Chinese EVs are taking the European EV market by storm. According to the Rhodium Group, Chinese EV exports to the EU have increased sharply and now account for 37% of all EV imports into the region, a figure that corresponded to about $11.5 billion in 2023. This number is set to increase if things continue unchanged as, according to a report by Fortune, Chinese EV manufacturers make significantly more money selling their cars in the EU than in China. Naturally, this would further put pressure on European automakers like Volkswagen who’ve yet to produce an answer to Chinese companies such as BYD.
However, Volkswagen appears to have a plan albeit one that is to take a few more years to bear fruit. According to InsideEVs, Volkswagen has been developing cheaper EVs for “some time”. Targeting a price of €20,000, the company is reportedly planning to release the cars in 2027. While this means that Volkswagen whose cheapest EV, the ID.3 Pro costs close to €40,000, has a plan to deal with the onslaught of Chinese EVs, it also means that buyers shouldn’t expect much from the company on this front in the short term.
Import tariffs are not the answer
Hoping to curb the import of Chinese electric cars, the European Commission is expected to slap an import tariff on Chinese vehicles next month. However, the tariff is unlikely to affect the situation too much as, even with a possible import tariff as high as 30%, Chinese EVs could still remain significantly more profitable to sell in the EU than in China. Per the Rhodium Group, companies like BYD which are vertically integrated and control their entire supply chain will still find the EU market “highly attractive” even after high import tariffs.

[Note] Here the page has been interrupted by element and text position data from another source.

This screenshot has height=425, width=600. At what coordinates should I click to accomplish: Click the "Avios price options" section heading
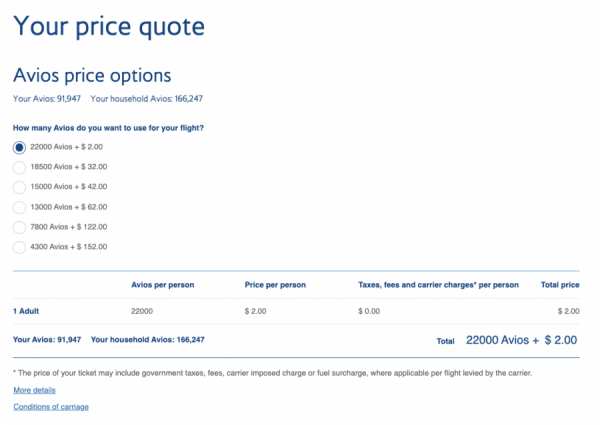click(92, 76)
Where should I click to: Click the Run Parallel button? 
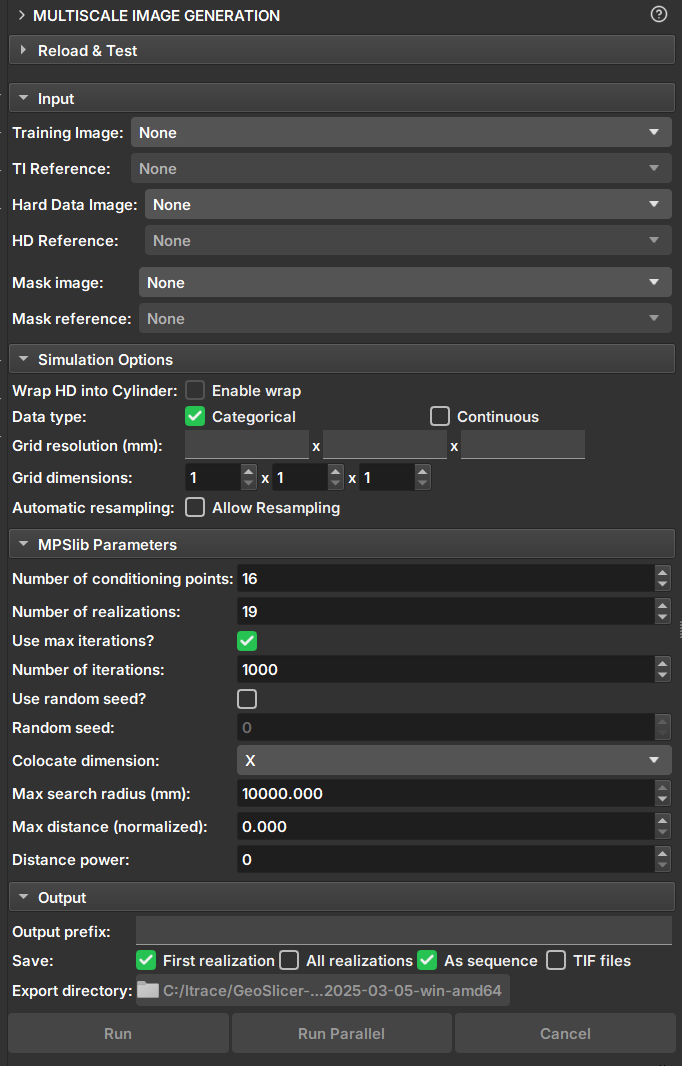(x=341, y=1033)
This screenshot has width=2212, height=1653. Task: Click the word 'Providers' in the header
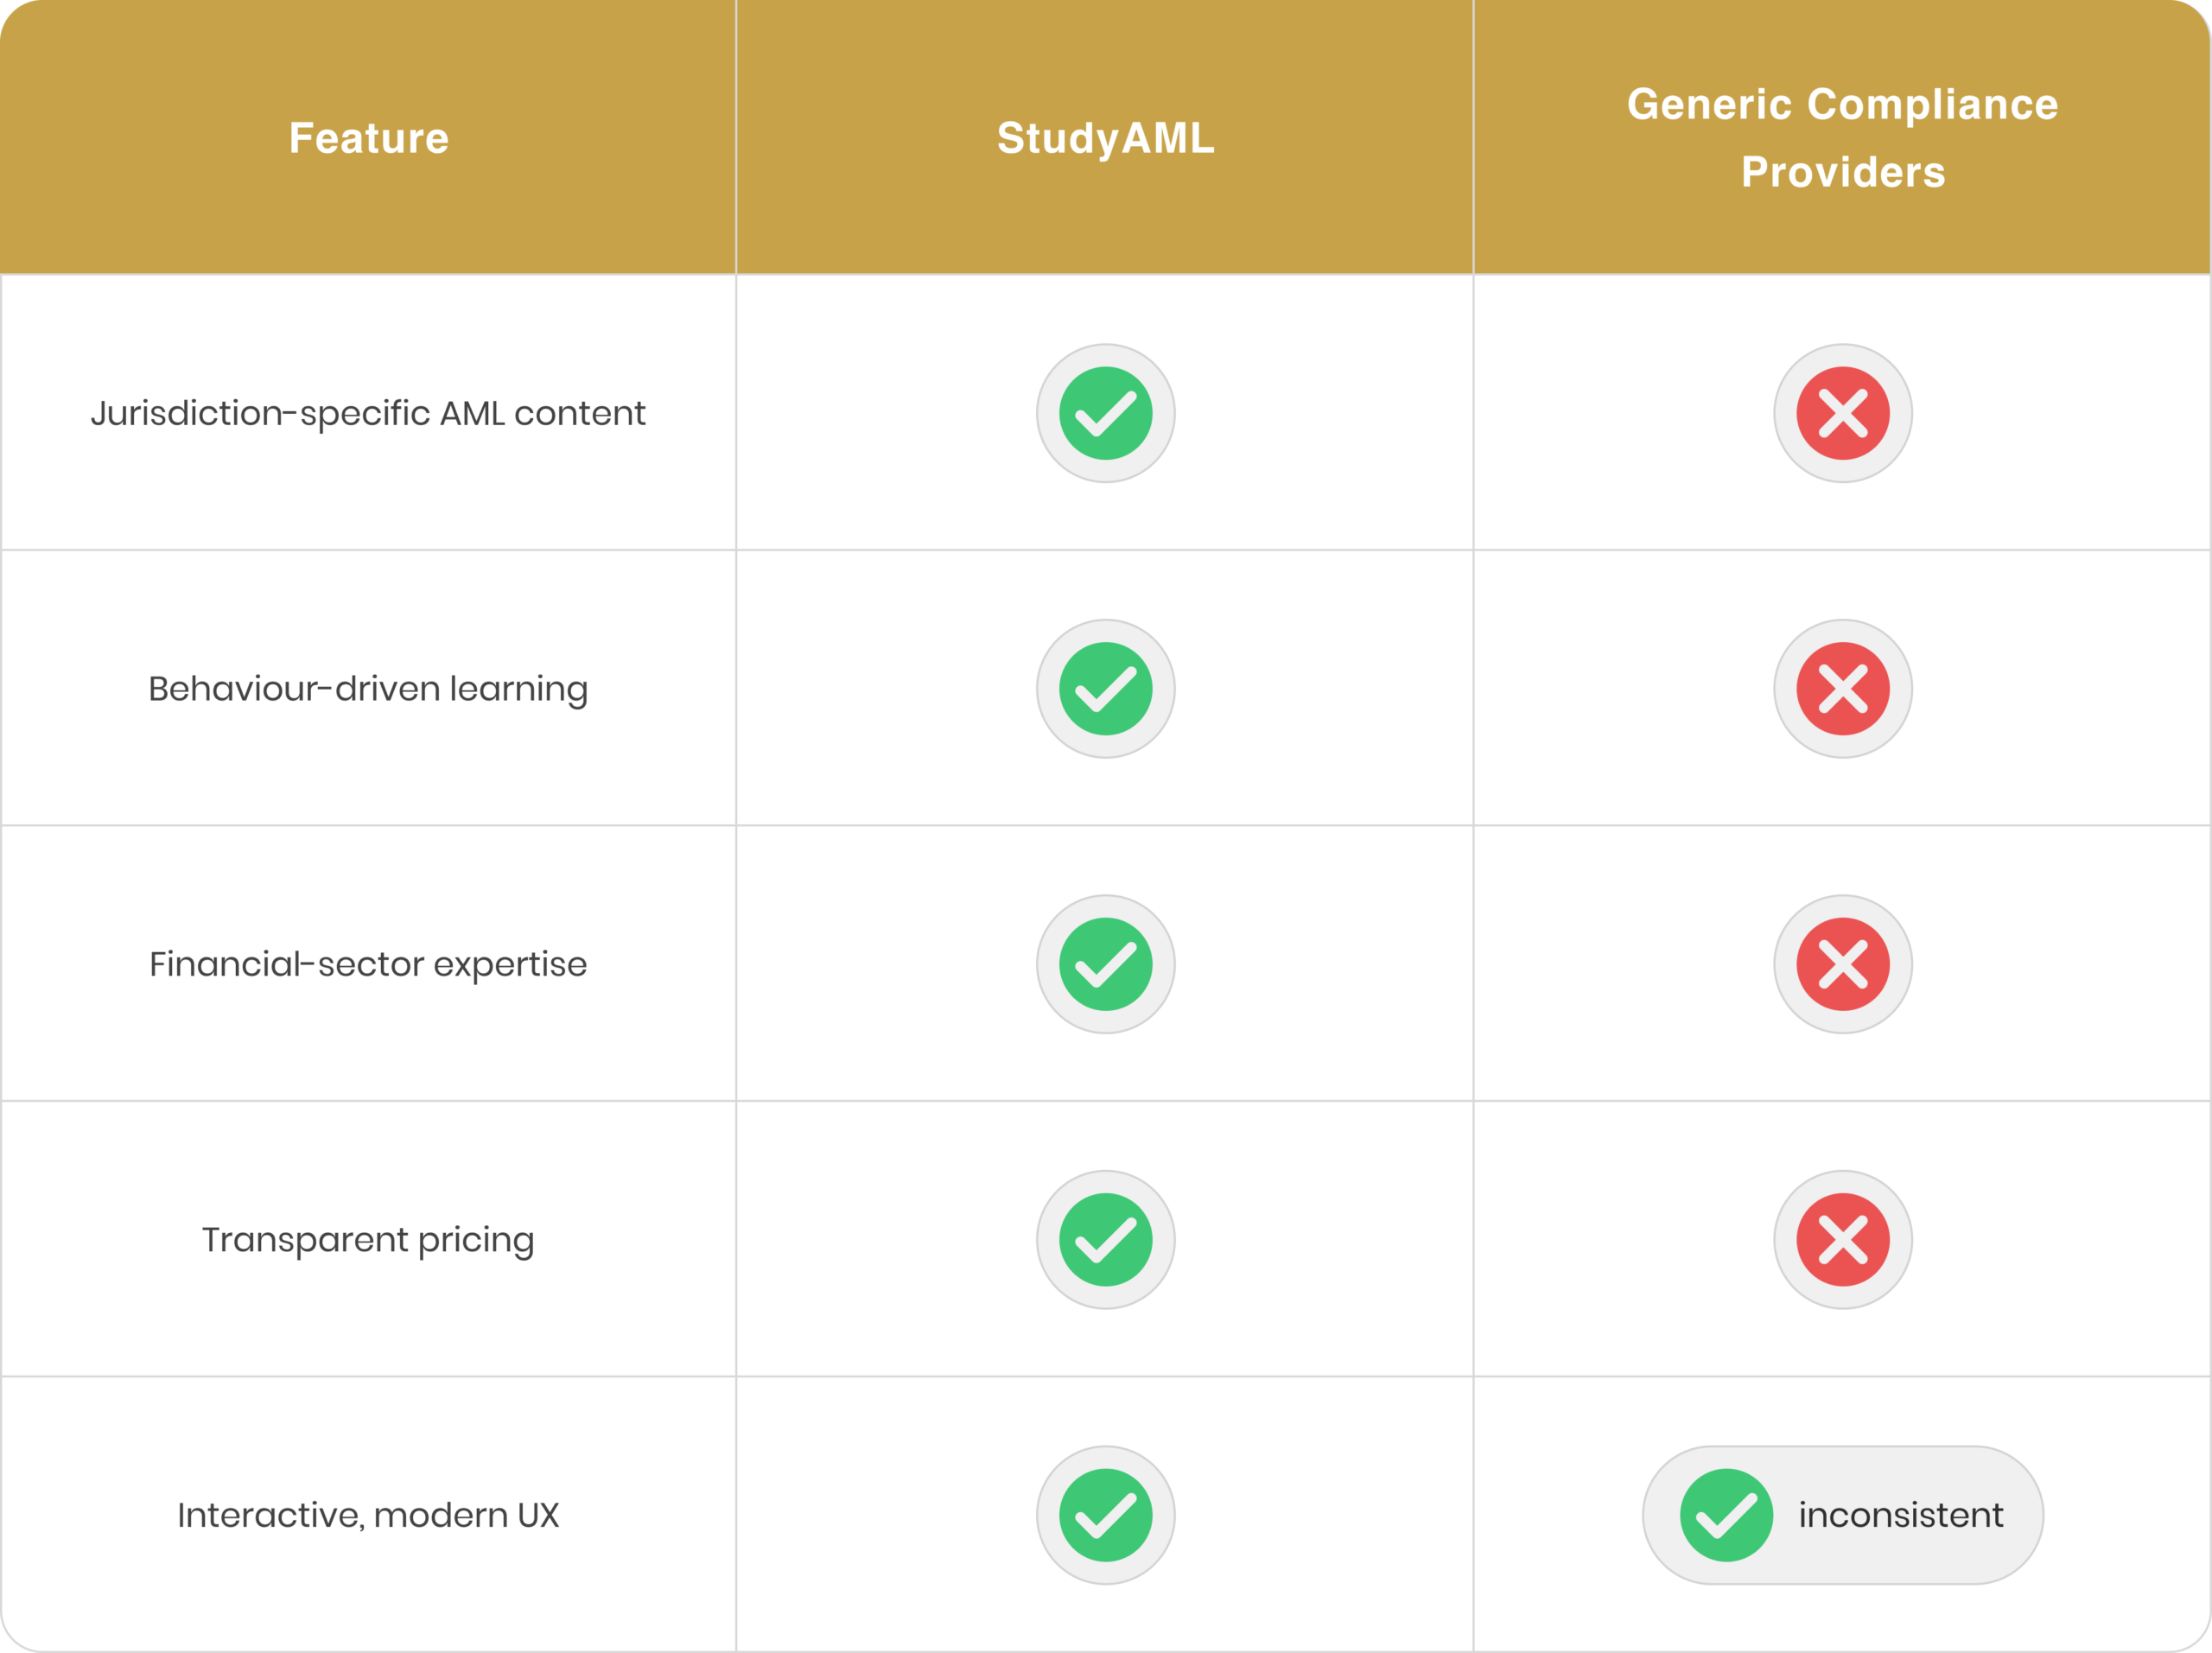coord(1843,172)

Moreover, in the aftermath of an import tariff, China could also retaliate with measures against European car makers, a fear that is shared by German companies BMW and Volkswagen.
BMW’s CEO Oliver Zipse fears the effect of any import tariff on the European car makers stating that “Tariffs are protective measures that essentially harm us. The market share of Chinese manufacturers in Germany and Europe is less than 1%. Europe is not being flooded with Chinese products and out of fear we are trying to close the borders.”
So, import tariffs on Chinese vehicles doesn't seem to be the answer. Here, one can reasonably say that as long as European automakers don't innovate and increase their competitiveness, regulation is unlikely to help.
Long story short, Volkswagen’s statement regarding a 2027 release for cheaper EVs is certainly good news and the EU market needs more such news if the local car companies are to have any chance against their Chinese counterparts.